Сяо гипнотизировал головоломку золотым взглядом из-под опущенных век, ничего больше не говоря. Чжун Ли позволил себе вторую усмешку. Спустя много веков Алатус оставался таким же диковатым мальчонкой, каким был давным давно.

— Возьми её с собой, — медленно сказал он, словно эта просьба решала судьбу миллионов. — Она точно понадобится.

— У тебя что-то интересное? — Учитывая, что после фиктивной смерти Гео Архонта Сяо больше никогда не заявлялся к нему в Ли Юэ, предпочитая встречи далеко за городом, случилось что-то поистине важное.

— Госпожа снилась тебе. Теперь… Это. — Он обвёл головоломку рукой, но ладонь слегка дрогнула. — Я знал.
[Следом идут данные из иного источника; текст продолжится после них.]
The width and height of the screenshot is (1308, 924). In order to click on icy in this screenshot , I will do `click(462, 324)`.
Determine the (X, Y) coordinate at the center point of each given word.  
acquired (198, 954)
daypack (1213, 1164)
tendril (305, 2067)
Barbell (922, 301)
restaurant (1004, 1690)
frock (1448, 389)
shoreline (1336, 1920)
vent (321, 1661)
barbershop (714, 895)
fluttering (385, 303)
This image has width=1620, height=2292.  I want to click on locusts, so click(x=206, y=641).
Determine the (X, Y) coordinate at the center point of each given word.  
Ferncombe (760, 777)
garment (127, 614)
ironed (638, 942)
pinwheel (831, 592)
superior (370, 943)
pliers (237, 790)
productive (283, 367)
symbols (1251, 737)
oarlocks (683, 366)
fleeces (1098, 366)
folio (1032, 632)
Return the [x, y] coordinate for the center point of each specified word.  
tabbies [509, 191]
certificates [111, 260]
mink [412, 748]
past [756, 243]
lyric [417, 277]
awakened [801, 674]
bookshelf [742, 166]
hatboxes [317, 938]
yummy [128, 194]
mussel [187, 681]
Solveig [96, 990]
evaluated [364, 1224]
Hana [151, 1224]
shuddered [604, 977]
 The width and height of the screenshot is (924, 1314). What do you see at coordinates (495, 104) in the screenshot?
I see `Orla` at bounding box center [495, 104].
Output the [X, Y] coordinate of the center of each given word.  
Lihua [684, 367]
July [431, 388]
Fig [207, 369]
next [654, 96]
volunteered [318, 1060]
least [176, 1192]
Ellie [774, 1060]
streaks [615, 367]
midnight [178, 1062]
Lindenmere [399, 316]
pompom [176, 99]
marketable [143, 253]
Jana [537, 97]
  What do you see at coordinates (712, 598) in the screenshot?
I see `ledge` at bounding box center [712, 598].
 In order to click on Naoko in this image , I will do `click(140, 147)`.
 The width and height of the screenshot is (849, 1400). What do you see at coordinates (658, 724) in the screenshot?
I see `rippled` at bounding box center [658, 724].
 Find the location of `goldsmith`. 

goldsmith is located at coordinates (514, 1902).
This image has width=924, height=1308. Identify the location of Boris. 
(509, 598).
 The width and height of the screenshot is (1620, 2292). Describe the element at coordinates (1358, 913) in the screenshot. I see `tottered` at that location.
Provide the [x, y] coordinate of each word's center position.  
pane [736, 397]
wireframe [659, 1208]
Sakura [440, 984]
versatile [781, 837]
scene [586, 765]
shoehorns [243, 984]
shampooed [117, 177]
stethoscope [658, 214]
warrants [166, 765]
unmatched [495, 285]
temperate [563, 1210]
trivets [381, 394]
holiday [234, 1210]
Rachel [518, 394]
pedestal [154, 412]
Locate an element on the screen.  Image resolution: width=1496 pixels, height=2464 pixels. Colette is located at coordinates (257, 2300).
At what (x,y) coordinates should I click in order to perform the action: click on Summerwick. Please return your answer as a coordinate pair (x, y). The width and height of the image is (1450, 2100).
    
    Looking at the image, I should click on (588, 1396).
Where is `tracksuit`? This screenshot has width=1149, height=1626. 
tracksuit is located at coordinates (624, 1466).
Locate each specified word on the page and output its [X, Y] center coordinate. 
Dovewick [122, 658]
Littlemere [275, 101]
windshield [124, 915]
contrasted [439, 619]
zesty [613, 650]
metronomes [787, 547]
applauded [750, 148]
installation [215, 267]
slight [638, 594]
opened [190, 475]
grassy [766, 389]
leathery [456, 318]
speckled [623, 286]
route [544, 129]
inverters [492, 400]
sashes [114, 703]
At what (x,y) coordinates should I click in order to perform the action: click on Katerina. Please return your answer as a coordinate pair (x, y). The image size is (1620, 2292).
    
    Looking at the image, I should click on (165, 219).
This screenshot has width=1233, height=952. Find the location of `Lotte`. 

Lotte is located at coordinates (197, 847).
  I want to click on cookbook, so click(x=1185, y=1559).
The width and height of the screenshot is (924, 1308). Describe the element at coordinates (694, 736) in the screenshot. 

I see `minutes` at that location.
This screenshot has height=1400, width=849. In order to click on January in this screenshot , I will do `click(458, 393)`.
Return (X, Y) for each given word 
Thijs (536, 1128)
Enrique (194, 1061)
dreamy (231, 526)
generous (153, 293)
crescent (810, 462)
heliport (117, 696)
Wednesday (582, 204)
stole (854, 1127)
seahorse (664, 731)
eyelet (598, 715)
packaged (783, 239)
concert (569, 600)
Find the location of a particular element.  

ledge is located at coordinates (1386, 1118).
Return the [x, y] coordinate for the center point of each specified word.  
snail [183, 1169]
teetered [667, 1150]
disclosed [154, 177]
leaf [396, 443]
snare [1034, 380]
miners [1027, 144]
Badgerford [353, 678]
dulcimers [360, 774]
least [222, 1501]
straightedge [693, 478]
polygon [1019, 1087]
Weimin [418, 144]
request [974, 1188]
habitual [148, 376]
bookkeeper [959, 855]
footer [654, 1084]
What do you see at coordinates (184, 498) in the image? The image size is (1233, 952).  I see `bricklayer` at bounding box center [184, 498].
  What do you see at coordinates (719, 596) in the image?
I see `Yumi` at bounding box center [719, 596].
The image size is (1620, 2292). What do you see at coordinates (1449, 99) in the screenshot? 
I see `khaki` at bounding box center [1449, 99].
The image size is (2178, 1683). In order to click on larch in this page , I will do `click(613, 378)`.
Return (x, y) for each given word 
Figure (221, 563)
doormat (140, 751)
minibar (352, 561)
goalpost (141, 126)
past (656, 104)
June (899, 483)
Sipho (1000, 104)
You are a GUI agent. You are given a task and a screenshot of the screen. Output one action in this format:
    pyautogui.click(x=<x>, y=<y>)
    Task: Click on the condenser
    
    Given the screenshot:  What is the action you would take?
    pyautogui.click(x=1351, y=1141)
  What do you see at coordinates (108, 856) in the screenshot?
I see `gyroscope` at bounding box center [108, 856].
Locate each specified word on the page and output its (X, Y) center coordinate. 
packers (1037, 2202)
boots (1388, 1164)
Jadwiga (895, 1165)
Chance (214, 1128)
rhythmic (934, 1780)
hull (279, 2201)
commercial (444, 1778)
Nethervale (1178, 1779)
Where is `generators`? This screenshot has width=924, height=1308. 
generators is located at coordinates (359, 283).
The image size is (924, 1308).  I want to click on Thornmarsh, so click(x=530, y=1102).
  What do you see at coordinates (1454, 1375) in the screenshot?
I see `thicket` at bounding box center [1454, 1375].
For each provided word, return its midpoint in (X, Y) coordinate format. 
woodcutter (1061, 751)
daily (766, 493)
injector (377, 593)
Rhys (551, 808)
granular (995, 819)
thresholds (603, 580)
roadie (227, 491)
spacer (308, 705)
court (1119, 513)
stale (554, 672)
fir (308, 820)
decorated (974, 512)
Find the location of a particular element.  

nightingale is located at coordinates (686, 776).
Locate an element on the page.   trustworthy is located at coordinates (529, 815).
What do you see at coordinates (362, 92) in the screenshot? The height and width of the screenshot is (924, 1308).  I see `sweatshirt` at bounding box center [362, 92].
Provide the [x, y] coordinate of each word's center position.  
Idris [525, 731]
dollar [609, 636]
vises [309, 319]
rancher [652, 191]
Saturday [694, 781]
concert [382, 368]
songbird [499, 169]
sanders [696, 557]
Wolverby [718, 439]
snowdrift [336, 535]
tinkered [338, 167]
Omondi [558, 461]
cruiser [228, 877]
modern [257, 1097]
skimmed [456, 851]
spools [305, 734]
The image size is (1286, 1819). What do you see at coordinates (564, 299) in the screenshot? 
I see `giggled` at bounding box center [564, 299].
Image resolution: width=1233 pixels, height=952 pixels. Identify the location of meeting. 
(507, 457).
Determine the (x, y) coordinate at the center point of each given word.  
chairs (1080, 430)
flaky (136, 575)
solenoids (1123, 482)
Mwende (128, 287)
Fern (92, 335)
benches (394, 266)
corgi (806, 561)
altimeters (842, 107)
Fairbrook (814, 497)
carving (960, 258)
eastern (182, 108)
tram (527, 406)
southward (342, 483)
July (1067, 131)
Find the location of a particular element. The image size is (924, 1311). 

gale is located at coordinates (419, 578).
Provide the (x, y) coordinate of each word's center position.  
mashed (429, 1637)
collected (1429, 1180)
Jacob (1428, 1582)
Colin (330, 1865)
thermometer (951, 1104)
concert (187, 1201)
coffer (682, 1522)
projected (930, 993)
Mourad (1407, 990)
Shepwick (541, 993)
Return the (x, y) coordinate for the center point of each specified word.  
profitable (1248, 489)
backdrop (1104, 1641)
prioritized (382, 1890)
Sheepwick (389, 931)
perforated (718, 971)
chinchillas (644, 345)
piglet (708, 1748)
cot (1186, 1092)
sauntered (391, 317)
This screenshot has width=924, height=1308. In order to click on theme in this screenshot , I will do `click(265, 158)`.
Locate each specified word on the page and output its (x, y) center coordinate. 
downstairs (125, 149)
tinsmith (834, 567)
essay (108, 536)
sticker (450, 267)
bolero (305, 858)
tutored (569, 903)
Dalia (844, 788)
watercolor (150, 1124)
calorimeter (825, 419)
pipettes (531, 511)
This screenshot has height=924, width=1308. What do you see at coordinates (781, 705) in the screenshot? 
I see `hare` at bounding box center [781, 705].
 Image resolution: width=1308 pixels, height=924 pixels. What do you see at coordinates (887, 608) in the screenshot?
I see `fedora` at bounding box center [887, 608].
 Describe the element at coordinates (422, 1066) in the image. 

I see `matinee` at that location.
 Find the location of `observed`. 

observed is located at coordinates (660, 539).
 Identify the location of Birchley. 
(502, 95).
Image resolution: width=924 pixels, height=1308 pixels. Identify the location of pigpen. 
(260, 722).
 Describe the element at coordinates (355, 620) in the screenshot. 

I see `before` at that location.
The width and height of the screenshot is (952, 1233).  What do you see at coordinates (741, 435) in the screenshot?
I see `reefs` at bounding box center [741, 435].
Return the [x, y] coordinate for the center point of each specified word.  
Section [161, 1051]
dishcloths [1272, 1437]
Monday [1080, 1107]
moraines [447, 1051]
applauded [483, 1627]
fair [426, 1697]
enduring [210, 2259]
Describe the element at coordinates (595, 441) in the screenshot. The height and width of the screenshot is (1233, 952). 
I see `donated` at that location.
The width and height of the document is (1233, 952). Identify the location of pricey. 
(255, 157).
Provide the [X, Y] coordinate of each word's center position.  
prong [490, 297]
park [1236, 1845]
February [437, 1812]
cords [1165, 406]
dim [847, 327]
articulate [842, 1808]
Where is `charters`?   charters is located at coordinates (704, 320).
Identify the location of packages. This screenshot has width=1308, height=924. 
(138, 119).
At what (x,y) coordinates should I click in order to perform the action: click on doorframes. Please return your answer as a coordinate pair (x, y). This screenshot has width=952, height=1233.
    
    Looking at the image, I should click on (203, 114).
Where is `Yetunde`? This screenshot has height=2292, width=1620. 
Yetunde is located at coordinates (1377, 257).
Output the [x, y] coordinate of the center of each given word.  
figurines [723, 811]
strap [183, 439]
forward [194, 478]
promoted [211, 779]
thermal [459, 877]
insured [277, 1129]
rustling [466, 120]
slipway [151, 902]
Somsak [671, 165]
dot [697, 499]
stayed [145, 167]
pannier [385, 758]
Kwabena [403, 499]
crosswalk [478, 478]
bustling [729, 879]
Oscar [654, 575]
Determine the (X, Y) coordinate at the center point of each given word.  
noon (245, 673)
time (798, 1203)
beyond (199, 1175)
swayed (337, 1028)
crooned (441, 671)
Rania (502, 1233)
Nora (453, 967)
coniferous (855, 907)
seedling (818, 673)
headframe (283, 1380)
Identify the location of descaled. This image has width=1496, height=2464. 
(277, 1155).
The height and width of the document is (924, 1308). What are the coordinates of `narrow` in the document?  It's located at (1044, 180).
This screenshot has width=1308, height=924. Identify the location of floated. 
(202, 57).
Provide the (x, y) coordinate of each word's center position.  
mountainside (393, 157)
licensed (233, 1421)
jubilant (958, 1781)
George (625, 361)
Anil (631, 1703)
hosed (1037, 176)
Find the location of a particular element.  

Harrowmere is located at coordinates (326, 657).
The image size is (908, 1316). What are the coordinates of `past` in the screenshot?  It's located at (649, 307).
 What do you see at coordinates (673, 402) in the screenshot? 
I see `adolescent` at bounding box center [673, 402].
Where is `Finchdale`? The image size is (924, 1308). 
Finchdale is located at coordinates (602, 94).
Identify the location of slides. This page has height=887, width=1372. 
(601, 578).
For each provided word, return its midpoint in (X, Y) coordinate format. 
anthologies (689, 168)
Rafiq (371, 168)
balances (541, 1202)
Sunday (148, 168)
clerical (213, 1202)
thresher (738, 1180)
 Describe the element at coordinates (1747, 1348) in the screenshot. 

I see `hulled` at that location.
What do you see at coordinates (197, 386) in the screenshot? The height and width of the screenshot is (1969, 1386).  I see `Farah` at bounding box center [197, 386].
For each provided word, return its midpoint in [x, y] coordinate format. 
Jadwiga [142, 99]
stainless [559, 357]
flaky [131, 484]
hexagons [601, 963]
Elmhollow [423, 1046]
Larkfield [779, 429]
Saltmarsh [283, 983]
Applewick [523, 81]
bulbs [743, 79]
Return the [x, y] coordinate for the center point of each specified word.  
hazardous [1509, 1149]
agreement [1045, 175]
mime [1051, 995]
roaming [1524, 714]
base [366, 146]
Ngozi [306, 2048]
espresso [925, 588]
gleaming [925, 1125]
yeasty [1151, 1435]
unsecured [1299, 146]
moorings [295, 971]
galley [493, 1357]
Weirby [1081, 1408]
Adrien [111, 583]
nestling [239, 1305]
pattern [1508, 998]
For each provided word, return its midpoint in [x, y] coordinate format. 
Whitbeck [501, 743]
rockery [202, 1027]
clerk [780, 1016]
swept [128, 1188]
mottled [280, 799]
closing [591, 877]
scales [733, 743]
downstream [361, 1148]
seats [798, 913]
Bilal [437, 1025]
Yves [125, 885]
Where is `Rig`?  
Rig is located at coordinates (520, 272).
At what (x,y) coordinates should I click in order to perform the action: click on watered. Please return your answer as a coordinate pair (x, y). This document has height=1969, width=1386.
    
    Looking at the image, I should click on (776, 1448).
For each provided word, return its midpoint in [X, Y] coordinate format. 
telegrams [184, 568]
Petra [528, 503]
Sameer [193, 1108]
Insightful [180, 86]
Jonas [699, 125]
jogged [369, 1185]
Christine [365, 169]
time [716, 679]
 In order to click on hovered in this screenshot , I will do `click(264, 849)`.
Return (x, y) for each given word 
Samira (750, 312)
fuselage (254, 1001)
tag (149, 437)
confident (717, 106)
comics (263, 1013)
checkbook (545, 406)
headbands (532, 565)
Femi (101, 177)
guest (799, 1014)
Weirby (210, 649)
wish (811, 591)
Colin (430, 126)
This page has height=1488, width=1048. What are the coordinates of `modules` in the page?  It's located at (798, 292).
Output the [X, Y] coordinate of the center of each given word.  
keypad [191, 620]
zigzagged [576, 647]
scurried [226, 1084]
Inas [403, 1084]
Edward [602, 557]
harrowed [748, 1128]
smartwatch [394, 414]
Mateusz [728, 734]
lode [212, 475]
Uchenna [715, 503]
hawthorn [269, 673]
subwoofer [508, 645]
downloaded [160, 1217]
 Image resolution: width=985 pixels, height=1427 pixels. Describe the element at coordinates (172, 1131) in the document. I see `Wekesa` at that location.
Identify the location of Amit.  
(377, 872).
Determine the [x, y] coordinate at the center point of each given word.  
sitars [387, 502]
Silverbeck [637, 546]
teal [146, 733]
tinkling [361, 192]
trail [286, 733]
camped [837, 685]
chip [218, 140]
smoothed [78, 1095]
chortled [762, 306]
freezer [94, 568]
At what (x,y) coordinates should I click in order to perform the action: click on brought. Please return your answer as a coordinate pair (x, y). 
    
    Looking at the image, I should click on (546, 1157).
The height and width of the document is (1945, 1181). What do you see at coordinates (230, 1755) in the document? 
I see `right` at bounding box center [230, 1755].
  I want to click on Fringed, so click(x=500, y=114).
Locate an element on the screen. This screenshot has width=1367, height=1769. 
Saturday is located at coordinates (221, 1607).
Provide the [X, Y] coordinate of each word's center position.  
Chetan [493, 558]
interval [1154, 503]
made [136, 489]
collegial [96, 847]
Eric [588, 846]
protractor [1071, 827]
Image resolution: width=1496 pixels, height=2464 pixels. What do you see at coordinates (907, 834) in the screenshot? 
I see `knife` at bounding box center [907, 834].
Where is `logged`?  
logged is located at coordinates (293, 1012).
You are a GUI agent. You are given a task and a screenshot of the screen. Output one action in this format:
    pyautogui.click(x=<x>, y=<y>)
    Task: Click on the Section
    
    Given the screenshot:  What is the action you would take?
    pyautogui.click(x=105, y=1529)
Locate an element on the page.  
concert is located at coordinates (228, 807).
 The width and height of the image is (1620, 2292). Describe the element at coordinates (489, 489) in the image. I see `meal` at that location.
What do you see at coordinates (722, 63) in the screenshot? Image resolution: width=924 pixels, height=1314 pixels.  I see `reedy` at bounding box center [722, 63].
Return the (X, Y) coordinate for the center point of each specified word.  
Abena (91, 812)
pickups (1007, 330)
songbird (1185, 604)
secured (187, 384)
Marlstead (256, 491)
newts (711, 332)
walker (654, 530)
— Сяо, это точно ты? — насмешливо спросил Чжун Ли, чтобы не выдать своего напряжения. — Ты никогда не говорил намёками.

— Внизу Люмин. Нужно отправляться прямо сейчас. — Настойчивость, с которой Адепт избегал темы разговора, начинала пугать. Его глаза, опущенные к полу, никак не поднимались выше уровня плеч Чжун Ли.

Поколебавшись мгновение, Чжун Ли вытащил Покоритель Вихрей из шкафа. Оружие Архонта отозвалось приятным гудением и приливом сил, будто только ждало момента, когда хозяин вновь за него возьмётся. На секунду он испугался, что не совладает с его мощью — слабый, немощный смертный.

Но ладонь сомкнулась на древке, и все сомнения испарились, словно их унесло морской волной — как когда-то недра похоронили «Память о пыли».

Возможно, он не был больше Мораксом, древним богом жестокой войны. И не был Гео Архонтом, мудрым правителем мирных времён. Зато он был Чжун Ли — а смертные умели удивлять во все времена.

— Расскажешь по дороге, — сухо припечатал он. — И без «сам увидишь».